|MSI N560GTX Ti Hawk Video Card|
|Reviews - Featured Reviews: Video Cards|
|Written by Steven Iglesias-Hearst|
|Wednesday, 18 May 2011|
Page 7 of 18
DX10: Street Fighter IV
Capcom's Street Fighter IV is part of the now-famous Street Fighter series that began in 1987. The 2D Street Fighter II was one of the most popular fighting games of the 1990s, and now gets a 3D face-lift to become Street Fighter 4. The Street Fighter 4 benchmark utility was released as a novel way to test your system's ability to run the game. It uses a few dressed-up fight scenes where combatants fight against each other using various martial arts disciplines. Feet, fists and magic fill the screen with a flurry of activity. Due to the rapid pace, varied lighting and the use of music this is one of the more enjoyable benchmarks. Street Fighter IV uses a proprietary Capcom SF4 game engine, which is enhanced over previous versions of the game.
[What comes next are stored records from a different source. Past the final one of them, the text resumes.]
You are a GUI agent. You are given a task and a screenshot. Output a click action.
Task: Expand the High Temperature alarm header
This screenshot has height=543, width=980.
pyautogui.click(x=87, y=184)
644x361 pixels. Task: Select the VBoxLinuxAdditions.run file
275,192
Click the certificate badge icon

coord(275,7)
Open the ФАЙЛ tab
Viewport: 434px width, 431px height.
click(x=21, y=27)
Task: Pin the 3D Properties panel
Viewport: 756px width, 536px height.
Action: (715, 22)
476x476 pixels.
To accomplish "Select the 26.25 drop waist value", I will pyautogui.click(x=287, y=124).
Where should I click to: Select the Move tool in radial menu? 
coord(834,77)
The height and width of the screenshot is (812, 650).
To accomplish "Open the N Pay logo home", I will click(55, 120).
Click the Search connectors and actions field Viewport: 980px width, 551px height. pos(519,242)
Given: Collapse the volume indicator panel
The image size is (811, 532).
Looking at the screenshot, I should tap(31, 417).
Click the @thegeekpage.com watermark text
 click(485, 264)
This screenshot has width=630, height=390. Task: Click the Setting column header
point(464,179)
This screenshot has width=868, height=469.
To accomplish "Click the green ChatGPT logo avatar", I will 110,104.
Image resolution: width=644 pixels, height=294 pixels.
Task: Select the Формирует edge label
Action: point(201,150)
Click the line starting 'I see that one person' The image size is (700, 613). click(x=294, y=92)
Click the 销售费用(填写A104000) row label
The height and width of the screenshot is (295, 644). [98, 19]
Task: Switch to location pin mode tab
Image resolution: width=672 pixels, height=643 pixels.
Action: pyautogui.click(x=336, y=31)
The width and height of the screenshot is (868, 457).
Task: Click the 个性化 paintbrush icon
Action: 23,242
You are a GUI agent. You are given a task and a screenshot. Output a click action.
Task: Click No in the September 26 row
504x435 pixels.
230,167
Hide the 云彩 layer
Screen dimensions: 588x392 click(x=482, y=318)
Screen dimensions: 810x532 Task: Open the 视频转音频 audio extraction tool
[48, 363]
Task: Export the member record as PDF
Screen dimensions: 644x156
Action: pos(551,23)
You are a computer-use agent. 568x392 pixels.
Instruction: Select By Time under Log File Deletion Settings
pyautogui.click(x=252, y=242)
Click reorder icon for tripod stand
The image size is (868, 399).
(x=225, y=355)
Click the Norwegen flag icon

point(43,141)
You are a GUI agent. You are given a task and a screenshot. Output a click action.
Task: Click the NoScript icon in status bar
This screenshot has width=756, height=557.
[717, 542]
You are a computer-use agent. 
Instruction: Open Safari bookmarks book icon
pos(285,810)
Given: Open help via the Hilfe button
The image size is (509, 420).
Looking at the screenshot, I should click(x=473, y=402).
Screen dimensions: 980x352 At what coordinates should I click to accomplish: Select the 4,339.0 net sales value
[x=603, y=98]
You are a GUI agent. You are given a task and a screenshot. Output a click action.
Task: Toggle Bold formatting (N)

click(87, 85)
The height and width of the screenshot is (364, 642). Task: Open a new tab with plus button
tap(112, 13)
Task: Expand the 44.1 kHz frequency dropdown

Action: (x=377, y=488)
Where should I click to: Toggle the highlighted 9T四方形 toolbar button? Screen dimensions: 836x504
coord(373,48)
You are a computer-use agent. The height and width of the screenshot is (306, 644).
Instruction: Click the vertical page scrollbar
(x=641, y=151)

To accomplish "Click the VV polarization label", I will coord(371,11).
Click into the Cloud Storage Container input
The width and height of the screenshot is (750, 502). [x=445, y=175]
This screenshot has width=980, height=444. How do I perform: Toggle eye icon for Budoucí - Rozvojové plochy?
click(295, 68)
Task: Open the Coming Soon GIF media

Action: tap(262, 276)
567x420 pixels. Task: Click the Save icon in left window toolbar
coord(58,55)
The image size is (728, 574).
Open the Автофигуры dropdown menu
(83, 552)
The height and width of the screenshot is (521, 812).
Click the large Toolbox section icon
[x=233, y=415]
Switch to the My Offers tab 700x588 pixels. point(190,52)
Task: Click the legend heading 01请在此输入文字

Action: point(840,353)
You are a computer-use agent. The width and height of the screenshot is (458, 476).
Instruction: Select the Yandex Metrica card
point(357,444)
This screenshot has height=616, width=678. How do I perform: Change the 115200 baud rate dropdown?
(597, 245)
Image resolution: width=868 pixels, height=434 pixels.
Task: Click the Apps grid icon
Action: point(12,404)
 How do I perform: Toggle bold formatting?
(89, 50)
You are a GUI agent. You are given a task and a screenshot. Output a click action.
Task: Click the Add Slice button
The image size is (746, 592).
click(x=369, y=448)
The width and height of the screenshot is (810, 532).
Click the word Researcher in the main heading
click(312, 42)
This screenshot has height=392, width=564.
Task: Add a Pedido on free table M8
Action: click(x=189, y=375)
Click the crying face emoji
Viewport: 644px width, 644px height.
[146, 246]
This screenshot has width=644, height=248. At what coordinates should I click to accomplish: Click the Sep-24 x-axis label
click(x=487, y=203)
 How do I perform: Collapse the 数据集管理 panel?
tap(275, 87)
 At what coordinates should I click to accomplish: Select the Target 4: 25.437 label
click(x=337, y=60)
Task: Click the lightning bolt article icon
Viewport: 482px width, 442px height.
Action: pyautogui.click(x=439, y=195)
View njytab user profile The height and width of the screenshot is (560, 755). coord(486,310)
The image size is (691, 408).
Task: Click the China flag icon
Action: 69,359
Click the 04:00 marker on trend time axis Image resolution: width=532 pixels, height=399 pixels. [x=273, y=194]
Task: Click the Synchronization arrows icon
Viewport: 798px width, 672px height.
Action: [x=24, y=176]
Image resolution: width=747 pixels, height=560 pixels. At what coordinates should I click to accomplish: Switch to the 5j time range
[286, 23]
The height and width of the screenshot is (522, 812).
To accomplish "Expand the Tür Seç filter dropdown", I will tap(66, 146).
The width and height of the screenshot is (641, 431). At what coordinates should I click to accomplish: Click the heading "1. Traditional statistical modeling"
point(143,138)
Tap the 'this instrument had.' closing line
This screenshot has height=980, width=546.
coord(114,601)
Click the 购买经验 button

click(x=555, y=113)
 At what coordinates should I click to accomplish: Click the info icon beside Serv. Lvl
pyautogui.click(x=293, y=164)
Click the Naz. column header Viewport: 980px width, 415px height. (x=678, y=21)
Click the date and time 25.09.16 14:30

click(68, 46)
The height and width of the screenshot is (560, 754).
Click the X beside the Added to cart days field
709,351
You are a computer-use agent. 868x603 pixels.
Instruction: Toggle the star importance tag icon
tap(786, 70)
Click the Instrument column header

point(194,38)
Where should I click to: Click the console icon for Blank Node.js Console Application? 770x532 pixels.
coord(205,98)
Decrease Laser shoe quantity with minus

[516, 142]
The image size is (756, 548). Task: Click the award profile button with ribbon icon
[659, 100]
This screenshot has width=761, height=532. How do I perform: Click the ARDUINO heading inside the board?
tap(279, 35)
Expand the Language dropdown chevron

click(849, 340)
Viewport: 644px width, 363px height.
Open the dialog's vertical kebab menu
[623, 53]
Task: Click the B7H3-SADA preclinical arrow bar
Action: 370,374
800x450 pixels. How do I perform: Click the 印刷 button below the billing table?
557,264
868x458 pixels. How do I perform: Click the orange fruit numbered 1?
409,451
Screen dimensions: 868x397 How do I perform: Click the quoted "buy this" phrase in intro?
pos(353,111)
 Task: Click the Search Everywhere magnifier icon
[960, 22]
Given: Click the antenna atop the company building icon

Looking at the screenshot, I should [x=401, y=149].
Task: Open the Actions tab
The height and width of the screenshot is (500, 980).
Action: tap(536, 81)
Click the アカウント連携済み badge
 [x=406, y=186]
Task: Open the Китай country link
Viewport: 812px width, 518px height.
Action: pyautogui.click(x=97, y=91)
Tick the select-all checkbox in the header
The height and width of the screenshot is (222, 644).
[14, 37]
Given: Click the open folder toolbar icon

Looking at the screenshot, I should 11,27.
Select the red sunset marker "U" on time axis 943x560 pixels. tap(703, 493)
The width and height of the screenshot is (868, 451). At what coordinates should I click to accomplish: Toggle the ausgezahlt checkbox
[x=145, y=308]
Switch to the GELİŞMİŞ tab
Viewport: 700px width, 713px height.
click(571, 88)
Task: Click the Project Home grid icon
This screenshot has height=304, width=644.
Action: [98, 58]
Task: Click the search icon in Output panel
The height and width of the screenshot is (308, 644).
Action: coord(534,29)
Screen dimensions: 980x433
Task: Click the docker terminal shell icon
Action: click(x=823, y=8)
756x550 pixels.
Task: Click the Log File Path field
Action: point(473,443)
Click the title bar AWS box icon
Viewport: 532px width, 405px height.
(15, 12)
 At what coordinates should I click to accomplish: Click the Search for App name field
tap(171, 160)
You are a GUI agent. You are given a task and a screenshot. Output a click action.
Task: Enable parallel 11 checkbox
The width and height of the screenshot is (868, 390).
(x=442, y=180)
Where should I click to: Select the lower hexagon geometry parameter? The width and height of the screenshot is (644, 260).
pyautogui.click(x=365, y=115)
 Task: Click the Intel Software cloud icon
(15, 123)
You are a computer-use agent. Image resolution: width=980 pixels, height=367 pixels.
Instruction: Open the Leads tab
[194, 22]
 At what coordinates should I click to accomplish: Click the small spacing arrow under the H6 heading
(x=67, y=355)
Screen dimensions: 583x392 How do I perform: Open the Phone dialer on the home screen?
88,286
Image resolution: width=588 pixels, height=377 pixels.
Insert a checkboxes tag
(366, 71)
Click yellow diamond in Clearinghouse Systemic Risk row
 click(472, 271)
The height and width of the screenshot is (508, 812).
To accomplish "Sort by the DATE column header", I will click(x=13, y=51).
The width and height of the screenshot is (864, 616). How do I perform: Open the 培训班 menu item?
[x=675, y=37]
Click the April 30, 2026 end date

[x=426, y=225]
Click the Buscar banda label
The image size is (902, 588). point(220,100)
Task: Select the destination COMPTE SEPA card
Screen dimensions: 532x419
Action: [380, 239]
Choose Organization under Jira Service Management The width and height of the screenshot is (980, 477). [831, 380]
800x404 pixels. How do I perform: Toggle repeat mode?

Using the highest quality DirectX-10 settings with 8x AA and 16x AF, a mid to high end card will ace this test, but it will still weed out the slower cards out there.
Cost Analysis: Street Fighter IV (1680x1050)
Test Summary: The Street Fighter IV test comes across a little biased towards the green team, perhaps the good old 'NVIDIA The way it's meant to be played' logo displayed when you launch the benchmark gives that away. As you will see later in the performance analysis, this analogy is turned on its head when a game that was touted as an NVIDIA game (METRO 2033) actually performs better on AMD hardware when PhysX is disabled. Street Fighter IV is a very fast paced game but the MSI GTX560Ti Hawk is simply overkill.